To my childhood best friends, thank you for pretty much doing it all. Thank you for being there during my most awkward moments (i.e. middle school) and for loving me anyway. Thank you for a lifetime's worth of memories. Thank you for sleepovers, deep talks, motivation, and for always being a shoulder to cry on. Thank you for telling me when my bad ideas are truly horrible. Thank you for telling me when my good ideas are really great. Your friendship can never be matched, simply because you watched me as a child and you're helping me through my adult life as well. You were there for most of my firsts, and I hope you continue to support me for the rest of my life. I can never repay you for all the love you have given me through these many years. They say once you hit seven years of friendship, you move into a lifelong friendship. Basically, I couldn't get rid of you if I tried, and I'm more than okay with it.
To my high school best friends, thank you for dealing with me during some of the toughest years. Thank you for seeing me in some of my most "I don't care" moments. Thanks for watching me actually transition from a child into a functioning person. Thanks for sticking around through the stress of school and sports and extracurriculars and work. Thanks for being my weekend go-tos and my weekday stress relief. Seeing your face in the hallway made those six hours a little less painful. You are the first person I want to see when I come home from college, simply because I am grateful our friendship has endured long distance. I am so thankful for your endless, unconditional love.

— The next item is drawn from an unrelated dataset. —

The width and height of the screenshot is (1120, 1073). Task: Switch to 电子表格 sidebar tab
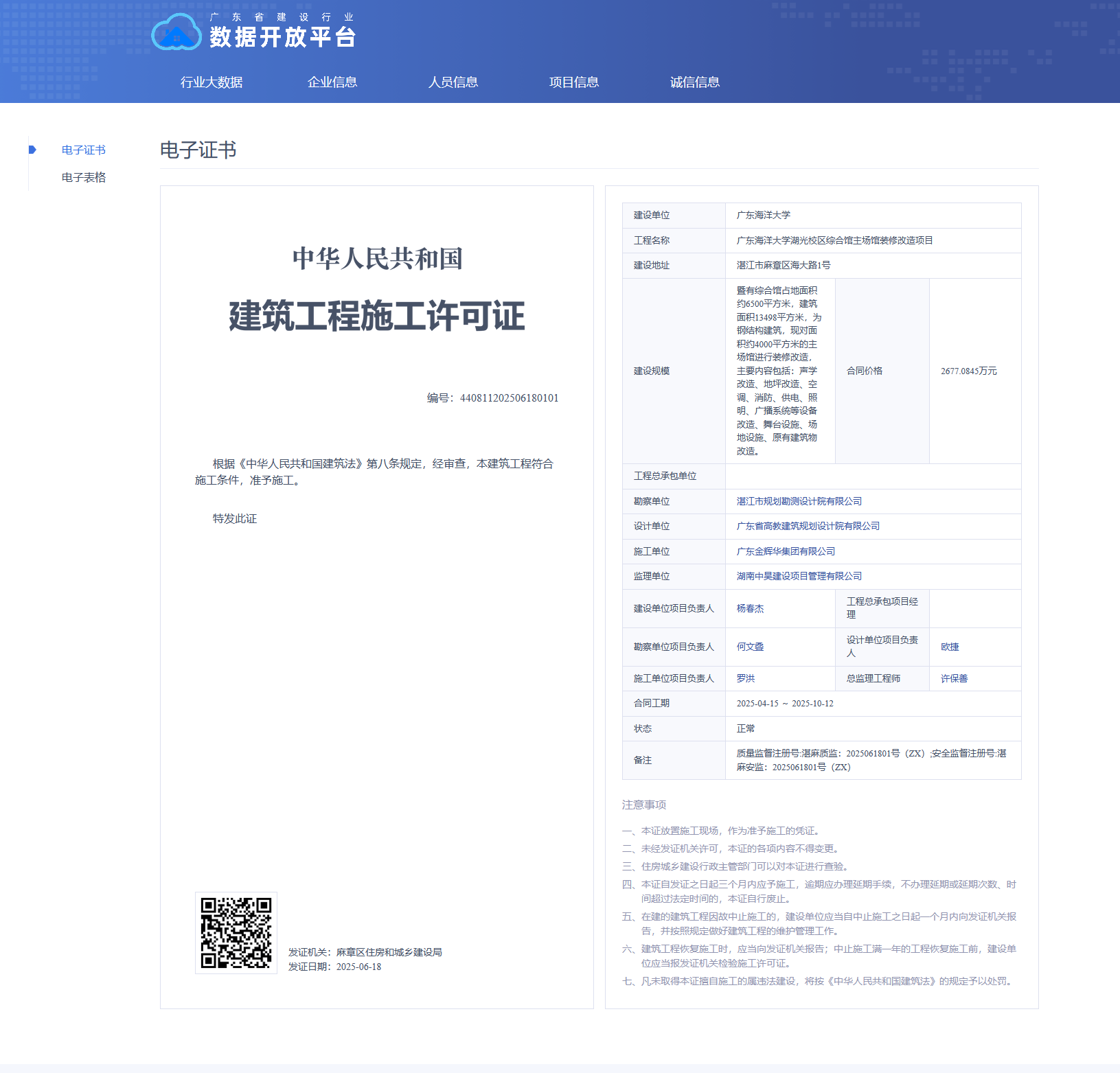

To my college best friends, thank you for taking me in. Thank you for wanting to live with me and be around me and for wanting to do everything with me. Thank you for late nights studying and later nights goofing off. Thank you for helping me and guiding me as I decide what the heck I want to do with the rest of my life. Thank you for showing me that there are so many kind hearts and souls in this world. Thank you for letting me eat your food and nap in your bed. Thank you for teaching me that I am a lot stronger than I think I am. Thank you for helping me figure out this adulting thing. Thank you for being my home away from home. I am so glad to have met you, and cannot wait to live out the rest of these years with you
And to my ex-best friends, thank you for being part of my life at one point. You have taught me that every single person has something to give, something you can learn from. I am sorry that we are not compatible enough to keep up a friendship. I am sorry if it is my fault we drifted or fell apart, and am equally sorry if fault lands on you. I still love you, care about you, and am checking up on you. Part of me hopes you're doing that too.
I could not be who I am without the people I surround myself with. Each person has not only filled my heart up with love, but has taught me something about myself or about the world around me. I am humbled to have so many wonderful people in my life, and cannot wait to see what the future holds with each of my best friends.